Saturday, July 3, 2010

Whiz Kids Movie Review

“Whiz Kids” traces the events leading up to the most prestigious science competition in the USA. The Science Talent Search began in 1942 and currently is sponsored by Intel, the processor chip giant. The filmmakers scoured the high schools of the country looking for 16-17 year old budding scientists.

To their surprise, they found that some of the STS candidates were already working in government labs, sometime under the supervision of Nobel Prize winning scientists. Others were working in that masterpiece of American ingenuity, the basement lab. Here they toiled away, driven by curiosity and fueled by the energy of youth.


The group was winnowed down to three competitors who were chosen to tell their stories in “Whiz Kids.” Keledra Welcker’s research centered on pollution dumped into the Ohio River by her hometown in West Virginia. The pollutant is a byproduct of the Teflon manufacturing process and the corporations who make Teflon are very big and very powerful.

It is commendable that the filmmakers chose to focus on students who were not only science nerds but who were aware enough to tackle potentially dangerous political problems as well. The chief perp amongst the polluters was a firm her father worked for---a firm that was paying his pension.

Ana Cisneros Cisneros is a first generation Ecuadorian-American living with her family in Long Island, outside of New York City. Ana embodies a fierce competitive spirit. Her high school is 90% black and Latino---ethnic groups with low representation in Ivy League schools. The science competition offers her a chance at a life that is only a dream for most in her neighborhood. It offers her a chance not only for a college education but to be a leader---the chance to inspire others in addition to making a living.

Harmain Khan’s family immigrated to New York City from Pakistan and survived for a time by collected recyclable aluminum cans. He knows poverty first hand and was determined to show he could be a winner.

The film starts by introducing the STS, putting a much-needed spotlight on a part of Americana that fails in the glitz and glamour department. Once the technology capital of the world, the US is now well down the list in standardized test achievement. We fall below countries that were considered “third world” a few decades ago. Now kids from those countries are coming here and taking the place of 5th to 10th generation Americans in our most prestigious colleges and universities.

There is an entire film to be made about that issue alone; a film that investigates when and how children make the decision to pursue careers other than science and engineering. Money is certainly an issue. Business careers offer higher pay and easier college classes. Although an Ivy League business degree is a guarantee of huge paychecks for even the most unproductive business contributions, even those with lesser degrees can find their way into Wall Street and allied high paying positions.

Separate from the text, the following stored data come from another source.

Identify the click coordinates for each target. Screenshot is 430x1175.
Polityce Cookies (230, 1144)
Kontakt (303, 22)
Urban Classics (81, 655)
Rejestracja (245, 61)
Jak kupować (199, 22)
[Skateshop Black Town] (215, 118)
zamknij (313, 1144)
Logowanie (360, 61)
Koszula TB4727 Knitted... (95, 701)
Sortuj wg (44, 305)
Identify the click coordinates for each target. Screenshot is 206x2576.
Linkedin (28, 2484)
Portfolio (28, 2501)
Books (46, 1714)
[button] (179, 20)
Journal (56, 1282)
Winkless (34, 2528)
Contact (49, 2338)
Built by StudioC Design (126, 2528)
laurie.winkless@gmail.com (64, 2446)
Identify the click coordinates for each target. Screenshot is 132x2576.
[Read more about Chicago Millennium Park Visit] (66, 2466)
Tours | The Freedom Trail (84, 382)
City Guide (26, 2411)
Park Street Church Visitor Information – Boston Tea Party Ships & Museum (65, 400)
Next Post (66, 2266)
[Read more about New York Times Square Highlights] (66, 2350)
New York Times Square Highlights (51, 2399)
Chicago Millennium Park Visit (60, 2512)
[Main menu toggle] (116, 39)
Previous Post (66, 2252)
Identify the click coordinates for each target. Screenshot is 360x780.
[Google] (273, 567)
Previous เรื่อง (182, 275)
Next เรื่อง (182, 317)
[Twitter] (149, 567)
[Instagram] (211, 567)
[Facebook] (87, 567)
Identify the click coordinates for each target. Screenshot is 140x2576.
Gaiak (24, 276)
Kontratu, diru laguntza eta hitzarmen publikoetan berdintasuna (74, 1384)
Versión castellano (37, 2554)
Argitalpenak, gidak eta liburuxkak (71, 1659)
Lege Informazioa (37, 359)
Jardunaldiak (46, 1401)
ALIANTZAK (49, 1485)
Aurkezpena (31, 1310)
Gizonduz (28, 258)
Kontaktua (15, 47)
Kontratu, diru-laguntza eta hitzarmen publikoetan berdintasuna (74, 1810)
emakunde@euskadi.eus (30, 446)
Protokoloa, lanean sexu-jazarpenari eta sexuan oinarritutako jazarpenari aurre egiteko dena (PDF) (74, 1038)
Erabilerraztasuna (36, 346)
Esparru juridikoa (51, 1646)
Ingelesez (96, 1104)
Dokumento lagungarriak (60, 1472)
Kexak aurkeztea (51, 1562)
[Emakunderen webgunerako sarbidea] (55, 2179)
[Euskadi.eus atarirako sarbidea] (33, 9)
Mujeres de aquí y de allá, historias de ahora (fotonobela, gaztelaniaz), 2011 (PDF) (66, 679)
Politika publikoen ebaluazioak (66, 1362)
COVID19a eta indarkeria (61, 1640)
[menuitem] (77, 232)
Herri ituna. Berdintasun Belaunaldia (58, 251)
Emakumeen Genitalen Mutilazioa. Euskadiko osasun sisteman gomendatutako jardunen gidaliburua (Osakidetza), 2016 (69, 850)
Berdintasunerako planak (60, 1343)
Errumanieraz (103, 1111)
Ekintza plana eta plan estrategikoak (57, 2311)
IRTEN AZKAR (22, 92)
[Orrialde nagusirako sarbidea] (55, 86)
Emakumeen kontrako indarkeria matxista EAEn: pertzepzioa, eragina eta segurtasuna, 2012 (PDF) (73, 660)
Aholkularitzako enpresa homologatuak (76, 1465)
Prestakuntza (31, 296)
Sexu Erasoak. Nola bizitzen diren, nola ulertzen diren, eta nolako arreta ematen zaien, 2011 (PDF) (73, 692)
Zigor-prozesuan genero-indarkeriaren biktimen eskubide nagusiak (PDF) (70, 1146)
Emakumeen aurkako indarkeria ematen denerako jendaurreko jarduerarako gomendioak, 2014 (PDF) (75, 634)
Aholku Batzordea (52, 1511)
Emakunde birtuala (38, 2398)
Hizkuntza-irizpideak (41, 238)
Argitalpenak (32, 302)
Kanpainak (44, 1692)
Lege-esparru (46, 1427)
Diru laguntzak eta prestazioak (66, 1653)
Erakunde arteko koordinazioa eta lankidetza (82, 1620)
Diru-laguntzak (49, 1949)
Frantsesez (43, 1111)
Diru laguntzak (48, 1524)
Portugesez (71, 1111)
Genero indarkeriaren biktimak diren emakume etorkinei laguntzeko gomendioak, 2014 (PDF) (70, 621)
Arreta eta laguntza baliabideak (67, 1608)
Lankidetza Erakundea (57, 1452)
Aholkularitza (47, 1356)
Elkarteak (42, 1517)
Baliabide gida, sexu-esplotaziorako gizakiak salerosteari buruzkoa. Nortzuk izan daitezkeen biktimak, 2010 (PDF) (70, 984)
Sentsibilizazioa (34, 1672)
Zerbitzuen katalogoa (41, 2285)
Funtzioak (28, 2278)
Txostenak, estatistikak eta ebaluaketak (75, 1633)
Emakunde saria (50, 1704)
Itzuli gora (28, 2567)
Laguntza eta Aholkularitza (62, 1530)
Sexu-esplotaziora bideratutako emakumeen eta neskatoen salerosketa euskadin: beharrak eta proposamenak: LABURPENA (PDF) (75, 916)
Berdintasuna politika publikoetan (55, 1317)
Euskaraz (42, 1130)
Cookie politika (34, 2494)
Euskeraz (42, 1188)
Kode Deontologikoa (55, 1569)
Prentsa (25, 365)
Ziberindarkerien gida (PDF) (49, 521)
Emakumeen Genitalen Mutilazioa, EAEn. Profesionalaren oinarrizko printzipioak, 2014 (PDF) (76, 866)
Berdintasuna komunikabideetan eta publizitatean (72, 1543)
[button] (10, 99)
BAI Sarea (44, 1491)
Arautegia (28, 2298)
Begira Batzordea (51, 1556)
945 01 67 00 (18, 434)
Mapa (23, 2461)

As America defends its position as the entertainment epicenter of the world many kids chose the glamour that industry and hope the dollars will follow. For some it does but for the majority who are stuck in the minimum wage parts of entertainment they have lost the youthful edge it takes to come up the steep end of the science learning curve.

The prevalent “talent” of the three competitors seems to be driving curiosity. At a visceral level, they need to know how things work. These same students would probably make great police detectives (or great criminals). Luckily, the working tools of science are available for those who want them. It is easier to build a garage lab than to track down terrorists.

As the STS continues there is a priceless and heartbreaking sequence as the STS receiving center closes down at the submission deadline. One boy calls on the phone panicked and says he is on the way to the center. As the minutes, then seconds, tick away the boy fails to cover the last yards in his car. He is past the deadline and will not be allowed to submit. Deadlines are a part of the real world and some of these high schools students learned that lesson the hard way.

In the end, some win and some lose, but that is not the end of the story. Even those who do not win the competition end up much better off than if they had never competed. This is a sweet film that both prepares kids for the STS and motivates them. A must see for the family of the science whiz kid.